In the new ED we wanted to maintain and improve upon this. We provided a work area with eight stations at the center of the ED core, partitioned by a half wall. This provides physicians with privacy while seated but a view of the entire critical care area when standing.

The old workroom, completely enclosed by full-height walls, had a single door. This tended to separate physicians from nurses and created an area that some staff found intimidating. The new area is open on two ends and is much more comfortable to enter. In addition, nurses and physicians can easily communicate over the half wall, kept to 52 inches for that purpose. The physician work area is flanked on both ends by nursing workstations. This arrangement greatly enhances communication.  

“A place for everything, and everything in its place”
While I am no fanatic for organization at home, at work, I have to be. With approximately 120 people sharing a workplace, there is simply no room for individuality when it comes to where to put things. Without order there is chaos.

A new department space was a great opportunity to create order. Every drawer and shelf is compartmentalized to hold a single item type. Every bin is labeled. Items frequently needed in the treatment rooms are stored in clear, wall-mounted tilt-out bins or in the linen cabinets. Less frequently needed items are stored in the clean utility room on large carts or shelving units.

Small minor-procedure carts are dispersed throughout the department. Alcoves are abundantly provided so these carts do not sit in the hallways. Stackable wheelchairs are stored “grocery cart style” in alcoves in three corners of the ED so they are always at hand but do not clutter up the department.
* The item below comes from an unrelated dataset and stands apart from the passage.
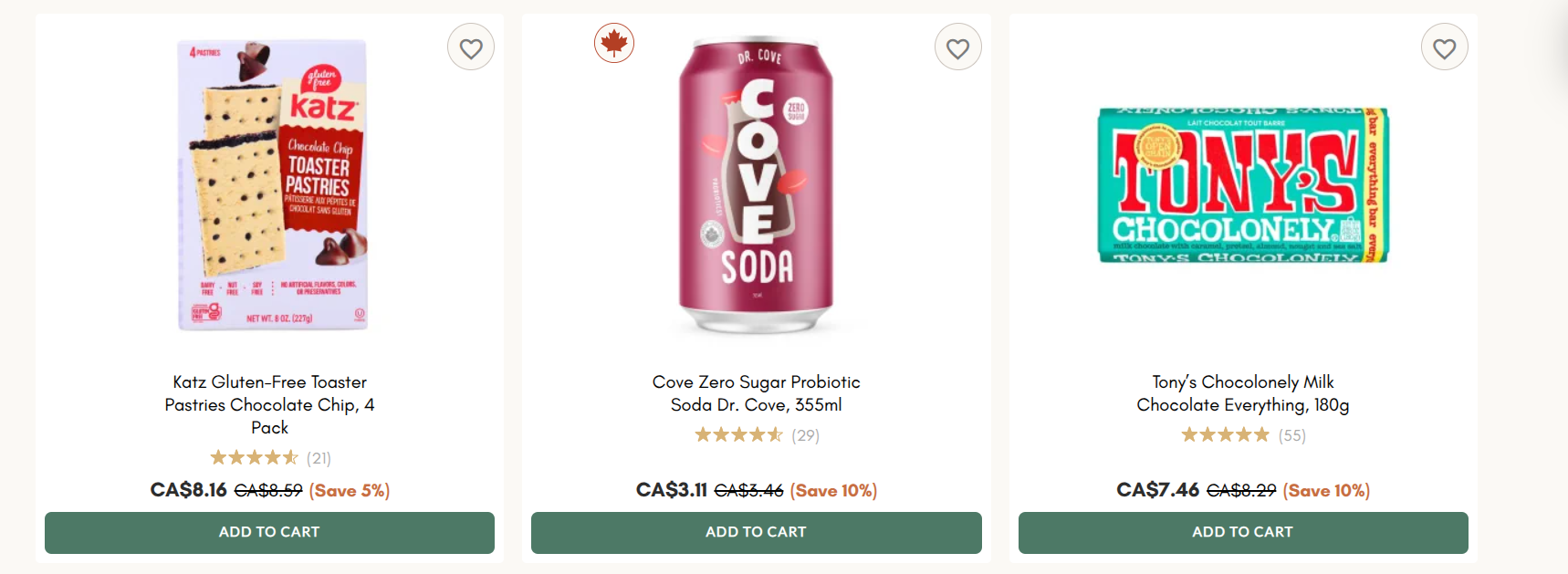Open the Katz Gluten-Free Toaster Pastries product page
Image resolution: width=1568 pixels, height=574 pixels.
[x=269, y=404]
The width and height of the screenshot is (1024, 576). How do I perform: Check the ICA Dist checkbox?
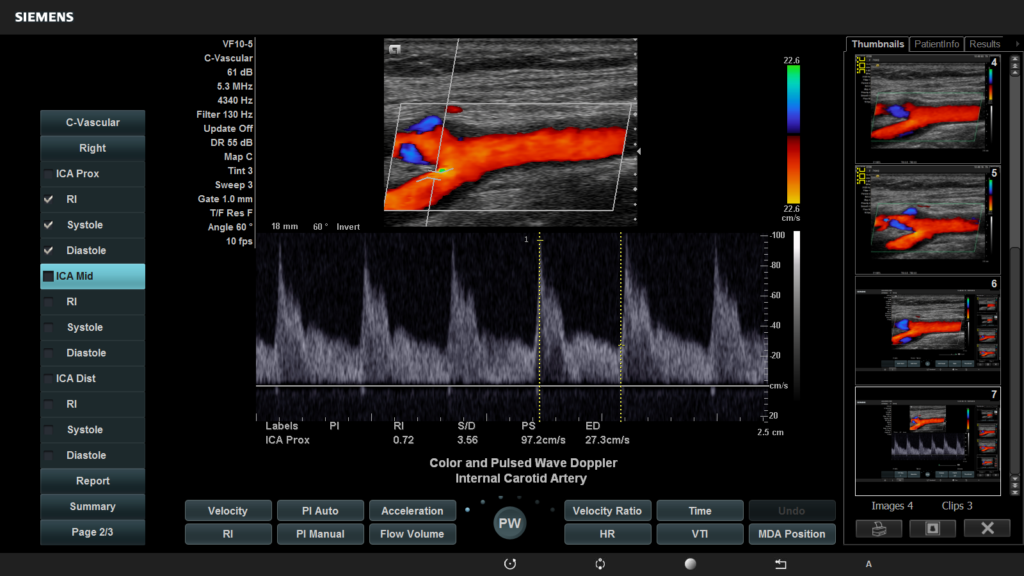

Similarly, EKG machine, ultrasound units, suture carts, crash carts and even hall gurneys have dedicated, labeled alcoves.

In the resuscitation rooms there are airway carts and critical-procedure carts. These are “stocked and locked” with an individual tear-away lock on each drawer so that, at a glance, nurses can see that their rooms are ready for critical patients.

In every room there is a rectangle of different-colored flooring indicating exactly where to position the gurney. In the resuscitation rooms, this means the gurney is always four feet from the headwall. This, and the strategic running of all IV, O2 and monitoring cables from the left side mean that a physician always has an unimpeded path to the head of the bed for critical airway management.  

Other features
Just behind the greeter desk are “rapid care rooms.” There, patients with minor problems can be treated without being brought into the hustle and bustle of the main treatment core. A family conference room, also outside the core, is designed to provide a warm, non-clinical feeling for sensitive conversations between family and staff. An administrative wing accommodates management offices, a lounge, staff lockers, restrooms, showers and a conference room for meetings and education.

While it was long in coming, we think our new ED is a model for providing optimal, efficient patient care. If you have occasion to need it, we hope you will agree!


Dr. Meyer is chief of the Department of Emergency Medicine at Kaiser San Rafael Medical Center.